• [GIVEN INFORMATION]
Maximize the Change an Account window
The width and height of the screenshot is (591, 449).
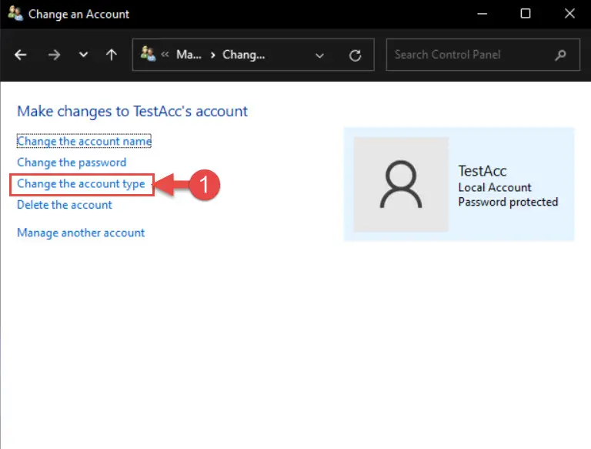pos(526,14)
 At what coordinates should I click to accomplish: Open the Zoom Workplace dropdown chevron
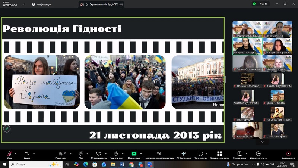(x=24, y=4)
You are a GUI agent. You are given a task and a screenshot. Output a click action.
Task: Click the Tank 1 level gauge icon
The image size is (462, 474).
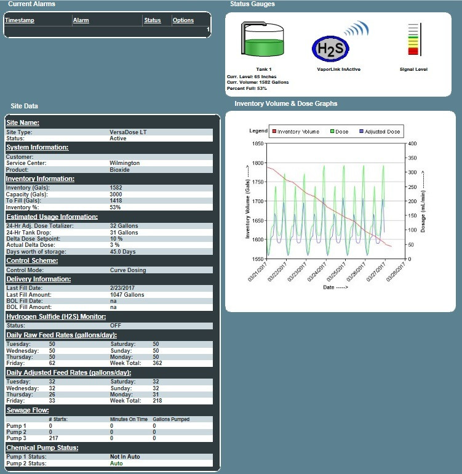(264, 41)
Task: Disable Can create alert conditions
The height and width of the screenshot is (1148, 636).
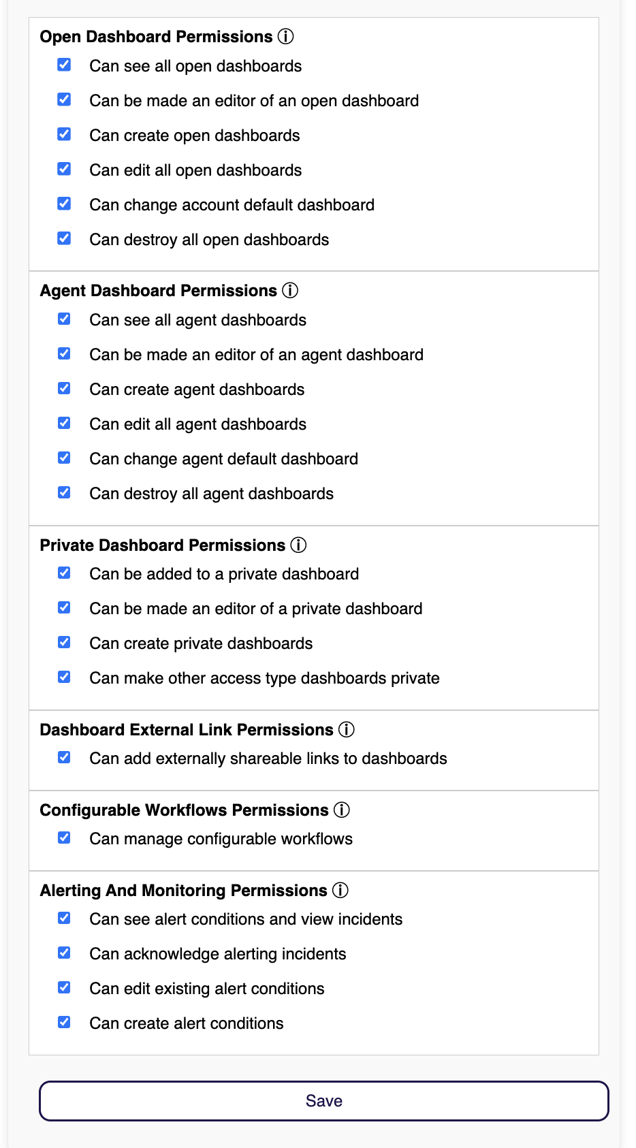Action: pyautogui.click(x=64, y=1023)
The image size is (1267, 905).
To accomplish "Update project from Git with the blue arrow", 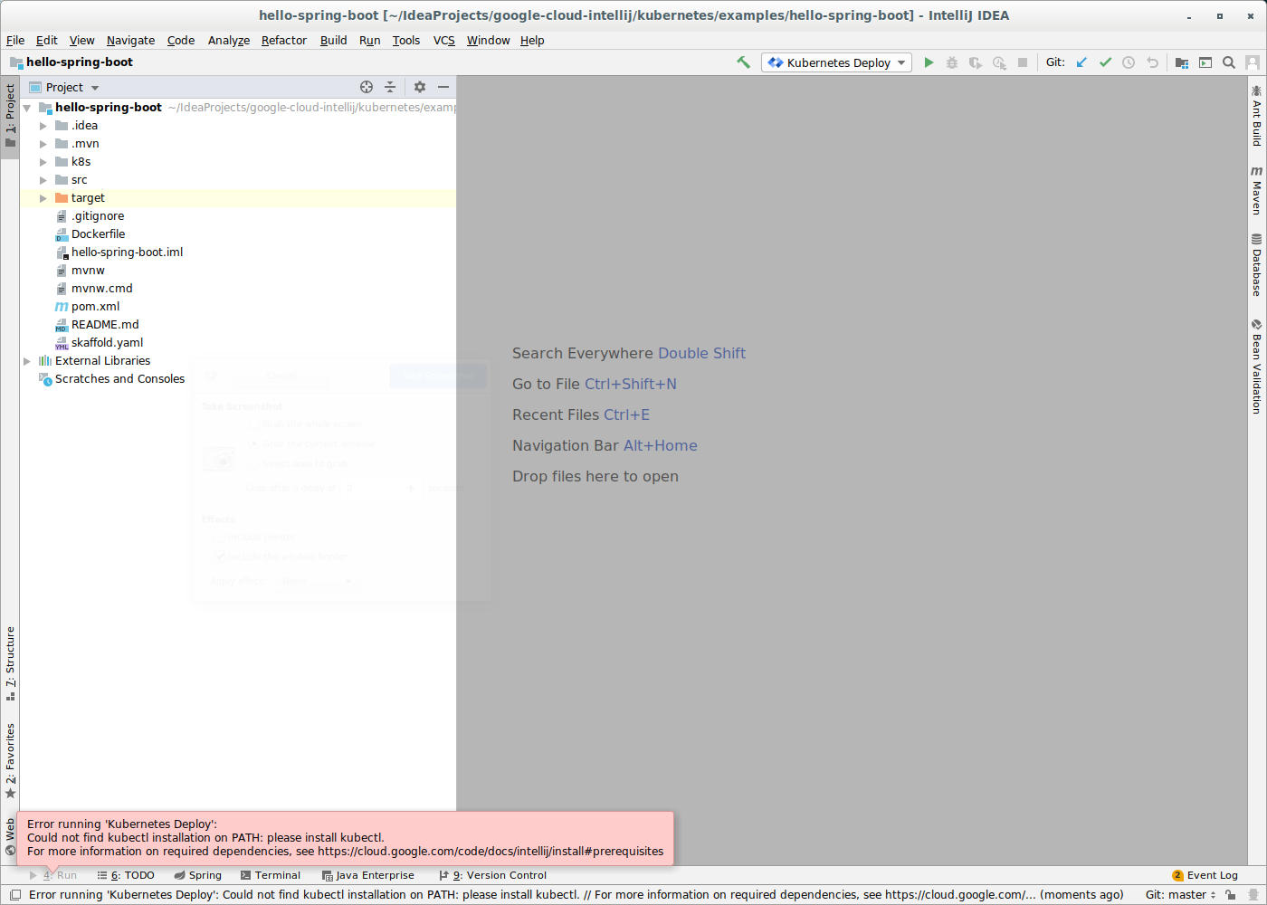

• [YOUR ASSIGNMENT] Leave out the pictures and print each record exactly as it stands.

• [ANSWER SECTION]
Maximize the Change an Account window
The width and height of the screenshot is (591, 449).
pos(526,14)
 At what coordinates should I click to accomplish: Open the Zoom Workplace dropdown chevron
(x=24, y=4)
You are a GUI agent. You are given a task and a screenshot. Output a click action.
Task: Click the Tank 1 level gauge icon
The image size is (462, 474).
(264, 41)
Task: Disable Can create alert conditions
The height and width of the screenshot is (1148, 636).
Action: pyautogui.click(x=64, y=1023)
The image size is (1267, 905).
To accomplish "Update project from Git with the blue arrow", 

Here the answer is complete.